Almost three years ago, I took my first shot at online glasses shopping and bought a pair of Warby Parker Linwood glasses. I loved the process (more on that in a minute) and I loved my glasses. However, when it was time to get a new pair, I knew I wouldn’t go back to WP for one main reason — the freaking smudging. Let’s be real here — a complete pair of Warby Parker glasses costs $95. That HAS to come with some trade offs. In this case (somewhat confirmed by a conversation with some eye care professionals), I believe that payoff comes in the form of lower quality lenses. I can’t be mad based on the price I paid, and I honestly would still recommend Warby Parker to someone looking for attractive glasses at a low price point, but I just decided it was time for me to upgrade.
Enter David Kind. I found out about the company via a PR pitch (though I didn’t get free glasses or compensation of any sort to write this post) and was excited to see another company with a similar model but a higher quality product. Here’s a breakdown of a comparison between the companies from my perspective.

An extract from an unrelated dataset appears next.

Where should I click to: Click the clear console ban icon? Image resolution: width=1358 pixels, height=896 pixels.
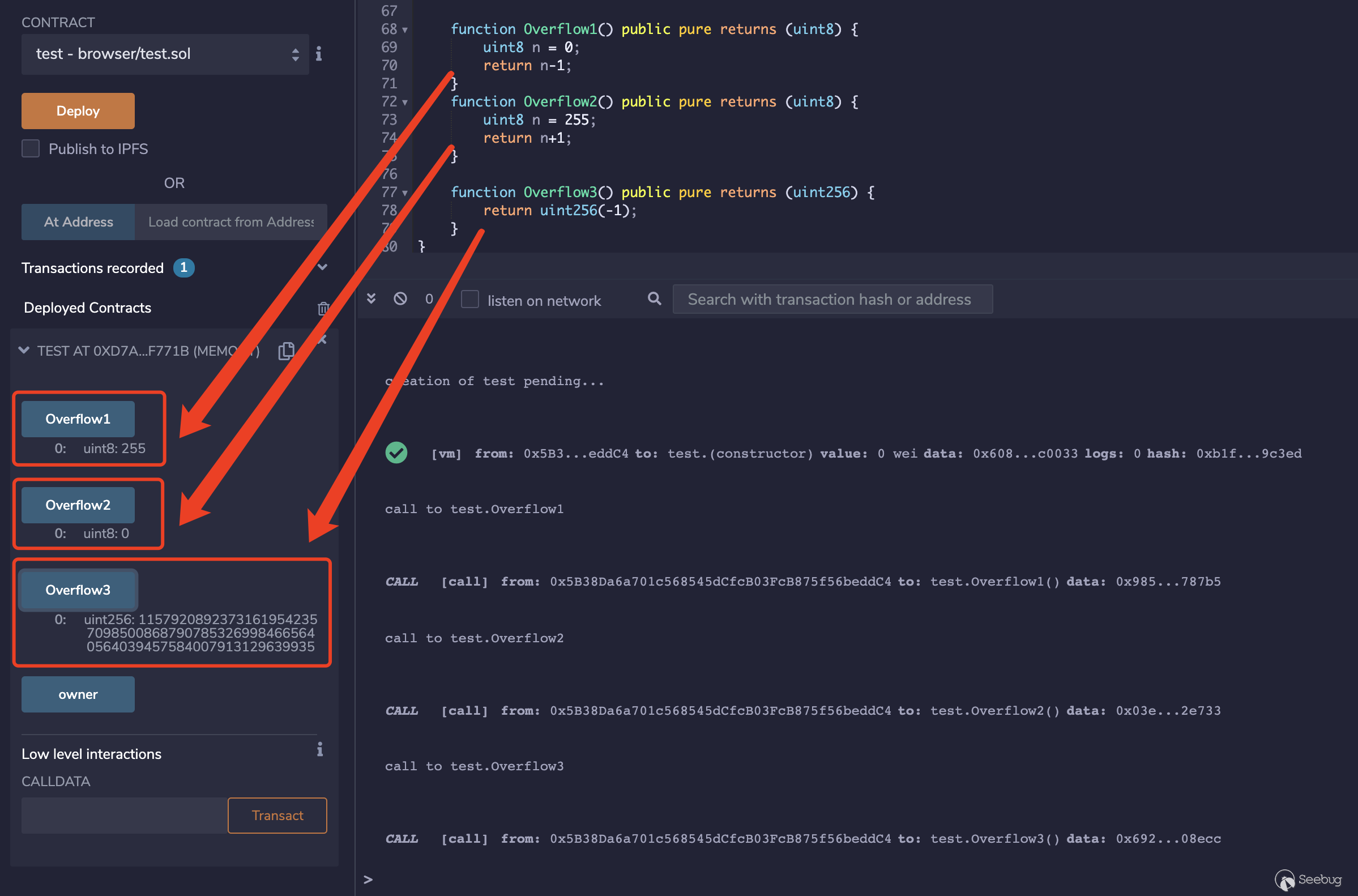[400, 298]
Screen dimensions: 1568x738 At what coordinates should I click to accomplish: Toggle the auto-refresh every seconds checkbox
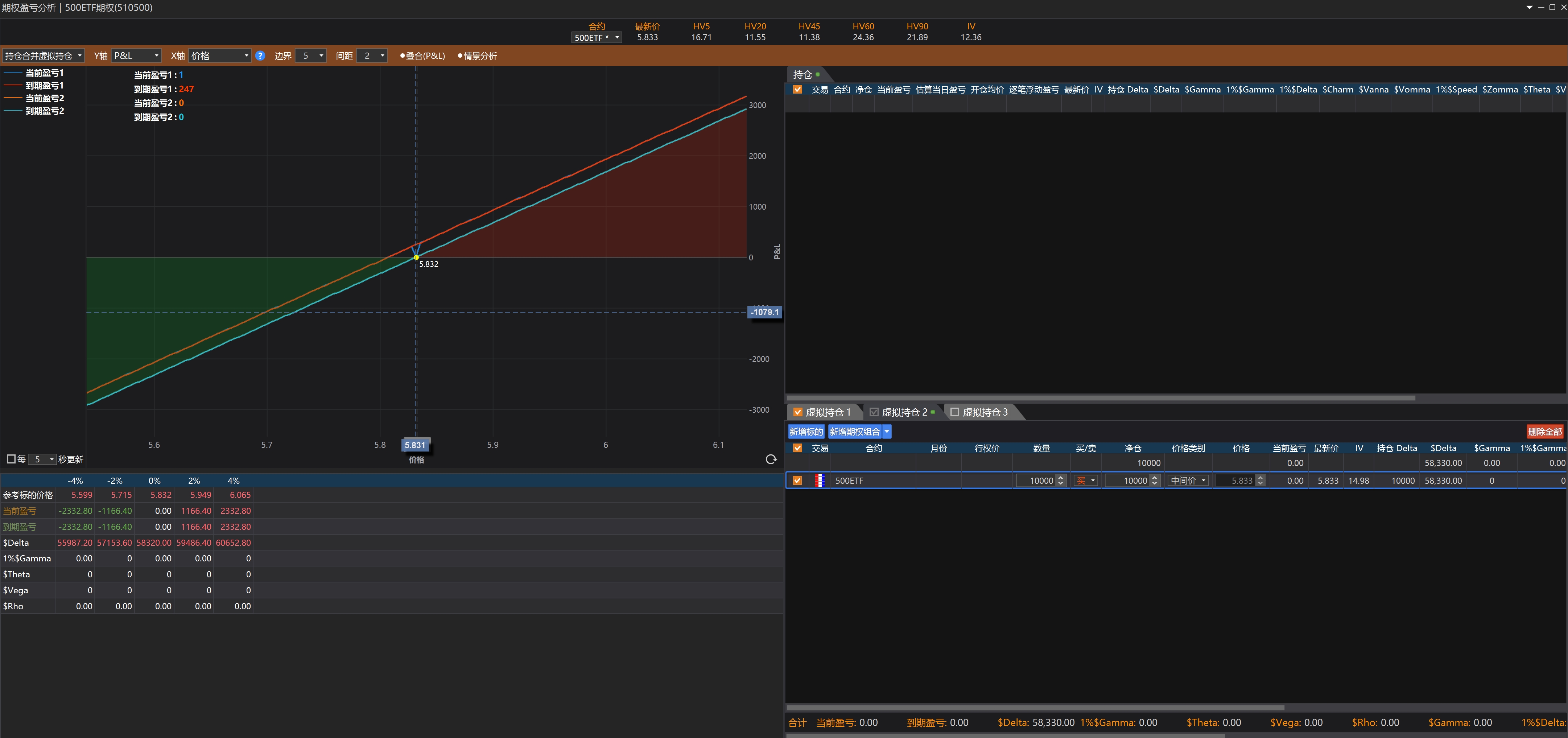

Nearly identical. Both offer free at-home try-on experiences, where you choose styles to be sent for you to try on (with non-prescription lenses, of course). From there you decide which ones work for you and place your order (or not — there’s no obligation). David Kind has a more robust process to build a style profile, and their specialists add a couple of styles to your try-on box. I ended up getting a style that was one of my own choices, the Otto, but I do like the idea of getting suggestions I might not have otherwise considered.
Oh, and I have to mention that David Kind’s try-on box opens up to reveal a big mirror inside, which is great — especially if you’re like me and carried it around to show off to all of my girlfriends at work, most of whom wanted to try them on themselves.
With both companies, you email them your prescription information so the glasses can be made for you. Easy peasy.
Warby Parker definitely has more options at this point, but I think their aesthetics are pretty similar. Lots of tortoiseshell and slightly hipster styles. I could easily have found multiple frames from each site that would have worked for me.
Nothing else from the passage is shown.